Task inputs START

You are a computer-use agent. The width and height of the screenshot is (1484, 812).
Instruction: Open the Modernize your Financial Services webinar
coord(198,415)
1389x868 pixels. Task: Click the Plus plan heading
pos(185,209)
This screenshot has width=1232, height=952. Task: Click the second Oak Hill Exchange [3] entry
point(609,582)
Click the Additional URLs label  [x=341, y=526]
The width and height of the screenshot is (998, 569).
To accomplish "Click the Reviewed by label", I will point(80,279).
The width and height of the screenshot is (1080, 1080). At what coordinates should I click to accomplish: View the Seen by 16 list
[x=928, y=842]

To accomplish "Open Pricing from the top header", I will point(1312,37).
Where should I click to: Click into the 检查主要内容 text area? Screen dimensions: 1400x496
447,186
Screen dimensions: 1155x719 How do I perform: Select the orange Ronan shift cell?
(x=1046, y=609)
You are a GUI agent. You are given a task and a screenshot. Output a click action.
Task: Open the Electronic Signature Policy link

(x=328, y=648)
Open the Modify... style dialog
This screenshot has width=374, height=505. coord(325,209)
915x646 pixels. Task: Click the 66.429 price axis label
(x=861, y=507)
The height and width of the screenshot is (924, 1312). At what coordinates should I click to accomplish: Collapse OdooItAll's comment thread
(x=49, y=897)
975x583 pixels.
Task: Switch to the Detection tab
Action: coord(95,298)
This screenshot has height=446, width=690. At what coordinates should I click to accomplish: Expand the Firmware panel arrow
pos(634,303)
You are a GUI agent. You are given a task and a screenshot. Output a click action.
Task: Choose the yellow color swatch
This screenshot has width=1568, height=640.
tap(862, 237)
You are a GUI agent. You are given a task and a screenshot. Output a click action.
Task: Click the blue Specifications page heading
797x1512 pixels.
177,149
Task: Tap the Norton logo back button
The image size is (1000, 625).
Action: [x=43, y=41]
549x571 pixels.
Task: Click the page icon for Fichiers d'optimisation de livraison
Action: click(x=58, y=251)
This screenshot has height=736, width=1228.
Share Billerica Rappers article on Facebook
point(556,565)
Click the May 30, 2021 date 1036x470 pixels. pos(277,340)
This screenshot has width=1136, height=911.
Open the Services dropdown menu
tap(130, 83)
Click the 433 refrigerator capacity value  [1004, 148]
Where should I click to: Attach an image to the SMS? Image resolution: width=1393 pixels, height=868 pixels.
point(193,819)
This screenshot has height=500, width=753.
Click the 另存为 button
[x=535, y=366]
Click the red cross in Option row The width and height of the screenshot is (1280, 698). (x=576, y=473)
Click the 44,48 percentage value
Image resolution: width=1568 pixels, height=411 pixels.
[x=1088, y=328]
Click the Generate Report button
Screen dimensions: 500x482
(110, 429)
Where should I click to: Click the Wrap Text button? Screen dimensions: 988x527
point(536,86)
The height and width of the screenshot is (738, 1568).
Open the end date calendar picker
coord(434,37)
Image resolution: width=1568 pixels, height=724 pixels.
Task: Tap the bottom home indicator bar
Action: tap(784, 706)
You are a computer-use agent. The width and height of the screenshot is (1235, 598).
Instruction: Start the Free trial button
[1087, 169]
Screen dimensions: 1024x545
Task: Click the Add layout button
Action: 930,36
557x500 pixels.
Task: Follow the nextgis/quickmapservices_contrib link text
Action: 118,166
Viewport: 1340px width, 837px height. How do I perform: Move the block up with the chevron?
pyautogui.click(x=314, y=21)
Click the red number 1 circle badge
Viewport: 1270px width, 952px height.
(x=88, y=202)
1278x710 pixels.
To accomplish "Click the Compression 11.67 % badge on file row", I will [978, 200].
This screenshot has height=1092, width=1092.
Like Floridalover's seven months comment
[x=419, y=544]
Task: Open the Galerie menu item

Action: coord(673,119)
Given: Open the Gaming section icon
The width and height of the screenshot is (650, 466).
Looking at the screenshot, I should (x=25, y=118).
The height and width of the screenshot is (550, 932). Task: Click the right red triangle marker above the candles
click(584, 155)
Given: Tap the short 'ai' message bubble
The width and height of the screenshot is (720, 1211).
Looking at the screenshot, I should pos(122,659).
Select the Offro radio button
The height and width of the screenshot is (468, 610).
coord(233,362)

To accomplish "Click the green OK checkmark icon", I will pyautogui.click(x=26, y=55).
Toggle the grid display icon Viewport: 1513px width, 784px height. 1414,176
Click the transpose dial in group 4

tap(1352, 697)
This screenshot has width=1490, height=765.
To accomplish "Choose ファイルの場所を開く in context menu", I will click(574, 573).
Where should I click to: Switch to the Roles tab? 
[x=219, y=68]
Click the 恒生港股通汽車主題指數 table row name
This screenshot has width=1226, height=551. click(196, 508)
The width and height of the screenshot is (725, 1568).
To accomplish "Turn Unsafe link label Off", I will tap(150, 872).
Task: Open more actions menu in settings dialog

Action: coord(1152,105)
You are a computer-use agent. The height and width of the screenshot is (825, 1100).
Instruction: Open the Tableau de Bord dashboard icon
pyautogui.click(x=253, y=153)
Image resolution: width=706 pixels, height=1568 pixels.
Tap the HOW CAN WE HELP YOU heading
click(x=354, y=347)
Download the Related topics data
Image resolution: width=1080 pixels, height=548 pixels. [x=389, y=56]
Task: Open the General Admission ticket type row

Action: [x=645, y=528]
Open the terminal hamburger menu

Task inputs END

◆ **Work required**
An exact reproduction of the material above is required.

◆ **Result of the task**
You are a computer-use agent. The width and height of the screenshot is (1484, 812).
Instruction: Open the Modernize your Financial Services webinar
coord(198,415)
1389x868 pixels. Task: Click the Plus plan heading
pos(185,209)
This screenshot has width=1232, height=952. Task: Click the second Oak Hill Exchange [3] entry
point(609,582)
Click the Additional URLs label  [x=341, y=526]
The width and height of the screenshot is (998, 569).
To accomplish "Click the Reviewed by label", I will point(80,279).
The width and height of the screenshot is (1080, 1080). At what coordinates should I click to accomplish: View the Seen by 16 list
[x=928, y=842]

To accomplish "Open Pricing from the top header", I will point(1312,37).
Where should I click to: Click into the 检查主要内容 text area? Screen dimensions: 1400x496
447,186
Screen dimensions: 1155x719 How do I perform: Select the orange Ronan shift cell?
(x=1046, y=609)
You are a GUI agent. You are given a task and a screenshot. Output a click action.
Task: Open the Electronic Signature Policy link

(x=328, y=648)
Open the Modify... style dialog
This screenshot has width=374, height=505. coord(325,209)
915x646 pixels. Task: Click the 66.429 price axis label
(x=861, y=507)
The height and width of the screenshot is (924, 1312). At what coordinates should I click to accomplish: Collapse OdooItAll's comment thread
(x=49, y=897)
975x583 pixels.
Task: Switch to the Detection tab
Action: coord(95,298)
This screenshot has height=446, width=690. At what coordinates should I click to accomplish: Expand the Firmware panel arrow
pos(634,303)
You are a GUI agent. You are given a task and a screenshot. Output a click action.
Task: Choose the yellow color swatch
This screenshot has width=1568, height=640.
tap(862, 237)
You are a GUI agent. You are given a task and a screenshot. Output a click action.
Task: Click the blue Specifications page heading
797x1512 pixels.
177,149
Task: Tap the Norton logo back button
The image size is (1000, 625).
Action: [x=43, y=41]
549x571 pixels.
Task: Click the page icon for Fichiers d'optimisation de livraison
Action: click(x=58, y=251)
This screenshot has height=736, width=1228.
Share Billerica Rappers article on Facebook
point(556,565)
Click the May 30, 2021 date 1036x470 pixels. pos(277,340)
This screenshot has width=1136, height=911.
Open the Services dropdown menu
tap(130, 83)
Click the 433 refrigerator capacity value  [1004, 148]
Where should I click to: Attach an image to the SMS? Image resolution: width=1393 pixels, height=868 pixels.
point(193,819)
This screenshot has height=500, width=753.
Click the 另存为 button
[x=535, y=366]
Click the red cross in Option row The width and height of the screenshot is (1280, 698). (x=576, y=473)
Click the 44,48 percentage value
Image resolution: width=1568 pixels, height=411 pixels.
[x=1088, y=328]
Click the Generate Report button
Screen dimensions: 500x482
(110, 429)
Where should I click to: Click the Wrap Text button? Screen dimensions: 988x527
point(536,86)
The height and width of the screenshot is (738, 1568).
Open the end date calendar picker
coord(434,37)
Image resolution: width=1568 pixels, height=724 pixels.
Task: Tap the bottom home indicator bar
Action: tap(784, 706)
You are a computer-use agent. The width and height of the screenshot is (1235, 598).
Instruction: Start the Free trial button
[1087, 169]
Screen dimensions: 1024x545
Task: Click the Add layout button
Action: 930,36
557x500 pixels.
Task: Follow the nextgis/quickmapservices_contrib link text
Action: 118,166
Viewport: 1340px width, 837px height. How do I perform: Move the block up with the chevron?
pyautogui.click(x=314, y=21)
Click the red number 1 circle badge
Viewport: 1270px width, 952px height.
(x=88, y=202)
1278x710 pixels.
To accomplish "Click the Compression 11.67 % badge on file row", I will [978, 200].
This screenshot has height=1092, width=1092.
Like Floridalover's seven months comment
[x=419, y=544]
Task: Open the Galerie menu item

Action: coord(673,119)
Given: Open the Gaming section icon
The width and height of the screenshot is (650, 466).
Looking at the screenshot, I should (x=25, y=118).
The height and width of the screenshot is (550, 932). Task: Click the right red triangle marker above the candles
click(584, 155)
Given: Tap the short 'ai' message bubble
The width and height of the screenshot is (720, 1211).
Looking at the screenshot, I should pos(122,659).
Select the Offro radio button
The height and width of the screenshot is (468, 610).
coord(233,362)

To accomplish "Click the green OK checkmark icon", I will pyautogui.click(x=26, y=55).
Toggle the grid display icon Viewport: 1513px width, 784px height. 1414,176
Click the transpose dial in group 4

tap(1352, 697)
This screenshot has width=1490, height=765.
To accomplish "Choose ファイルの場所を開く in context menu", I will click(574, 573).
Where should I click to: Switch to the Roles tab? 
[x=219, y=68]
Click the 恒生港股通汽車主題指數 table row name
This screenshot has width=1226, height=551. click(196, 508)
The width and height of the screenshot is (725, 1568).
To accomplish "Turn Unsafe link label Off", I will tap(150, 872).
Task: Open more actions menu in settings dialog

Action: coord(1152,105)
You are a computer-use agent. The height and width of the screenshot is (825, 1100).
Instruction: Open the Tableau de Bord dashboard icon
pyautogui.click(x=253, y=153)
Image resolution: width=706 pixels, height=1568 pixels.
Tap the HOW CAN WE HELP YOU heading
click(x=354, y=347)
Download the Related topics data
Image resolution: width=1080 pixels, height=548 pixels. [x=389, y=56]
Task: Open the General Admission ticket type row

Action: [x=645, y=528]
Open the terminal hamburger menu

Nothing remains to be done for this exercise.